**** Data in this exercise ****

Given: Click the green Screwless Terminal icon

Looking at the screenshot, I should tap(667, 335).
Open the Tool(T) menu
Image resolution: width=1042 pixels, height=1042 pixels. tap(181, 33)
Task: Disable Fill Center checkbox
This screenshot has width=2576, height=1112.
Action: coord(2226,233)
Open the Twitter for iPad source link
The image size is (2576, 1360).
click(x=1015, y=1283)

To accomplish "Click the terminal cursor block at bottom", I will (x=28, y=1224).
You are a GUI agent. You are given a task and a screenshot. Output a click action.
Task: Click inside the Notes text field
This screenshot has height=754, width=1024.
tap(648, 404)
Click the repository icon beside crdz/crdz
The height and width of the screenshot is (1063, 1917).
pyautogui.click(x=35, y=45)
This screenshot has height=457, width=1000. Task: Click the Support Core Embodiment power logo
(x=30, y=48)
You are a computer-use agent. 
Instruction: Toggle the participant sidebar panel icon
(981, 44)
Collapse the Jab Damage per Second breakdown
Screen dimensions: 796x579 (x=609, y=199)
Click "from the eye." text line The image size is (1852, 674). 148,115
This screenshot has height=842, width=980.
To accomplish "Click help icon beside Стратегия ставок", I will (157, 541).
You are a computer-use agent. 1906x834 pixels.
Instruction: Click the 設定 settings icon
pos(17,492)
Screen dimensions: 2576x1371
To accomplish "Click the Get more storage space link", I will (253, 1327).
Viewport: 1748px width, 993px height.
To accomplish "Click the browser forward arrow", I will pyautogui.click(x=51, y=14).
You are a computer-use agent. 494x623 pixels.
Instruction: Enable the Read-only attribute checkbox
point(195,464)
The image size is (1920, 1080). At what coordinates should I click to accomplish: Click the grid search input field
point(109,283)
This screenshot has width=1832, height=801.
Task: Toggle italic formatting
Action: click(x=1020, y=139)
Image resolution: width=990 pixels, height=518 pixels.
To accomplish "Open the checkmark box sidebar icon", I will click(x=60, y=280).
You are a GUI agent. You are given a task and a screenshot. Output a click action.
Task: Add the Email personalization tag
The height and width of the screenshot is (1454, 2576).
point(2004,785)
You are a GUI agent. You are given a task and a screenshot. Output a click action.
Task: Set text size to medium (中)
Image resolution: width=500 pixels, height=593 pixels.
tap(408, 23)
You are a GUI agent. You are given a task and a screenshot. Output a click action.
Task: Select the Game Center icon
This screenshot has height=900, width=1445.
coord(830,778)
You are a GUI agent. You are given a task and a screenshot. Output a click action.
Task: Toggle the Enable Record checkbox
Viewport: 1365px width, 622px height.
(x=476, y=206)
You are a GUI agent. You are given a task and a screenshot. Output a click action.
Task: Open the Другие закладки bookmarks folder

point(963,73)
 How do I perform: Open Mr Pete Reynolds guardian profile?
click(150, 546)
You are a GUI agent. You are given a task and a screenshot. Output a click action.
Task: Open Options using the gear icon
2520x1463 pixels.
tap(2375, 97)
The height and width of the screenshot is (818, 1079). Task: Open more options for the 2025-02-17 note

****

→ **What you need to do**
Copy the data above word for word, from its first line up to and including the line that contains "will (157, 541).".

→ **The completed task**
Given: Click the green Screwless Terminal icon

Looking at the screenshot, I should tap(667, 335).
Open the Tool(T) menu
Image resolution: width=1042 pixels, height=1042 pixels. tap(181, 33)
Task: Disable Fill Center checkbox
This screenshot has width=2576, height=1112.
Action: coord(2226,233)
Open the Twitter for iPad source link
The image size is (2576, 1360).
click(x=1015, y=1283)

To accomplish "Click the terminal cursor block at bottom", I will (x=28, y=1224).
You are a GUI agent. You are given a task and a screenshot. Output a click action.
Task: Click inside the Notes text field
This screenshot has height=754, width=1024.
tap(648, 404)
Click the repository icon beside crdz/crdz
The height and width of the screenshot is (1063, 1917).
pyautogui.click(x=35, y=45)
This screenshot has height=457, width=1000. Task: Click the Support Core Embodiment power logo
(x=30, y=48)
You are a computer-use agent. 
Instruction: Toggle the participant sidebar panel icon
(981, 44)
Collapse the Jab Damage per Second breakdown
Screen dimensions: 796x579 (x=609, y=199)
Click "from the eye." text line The image size is (1852, 674). 148,115
This screenshot has height=842, width=980.
To accomplish "Click help icon beside Стратегия ставок", I will (157, 541).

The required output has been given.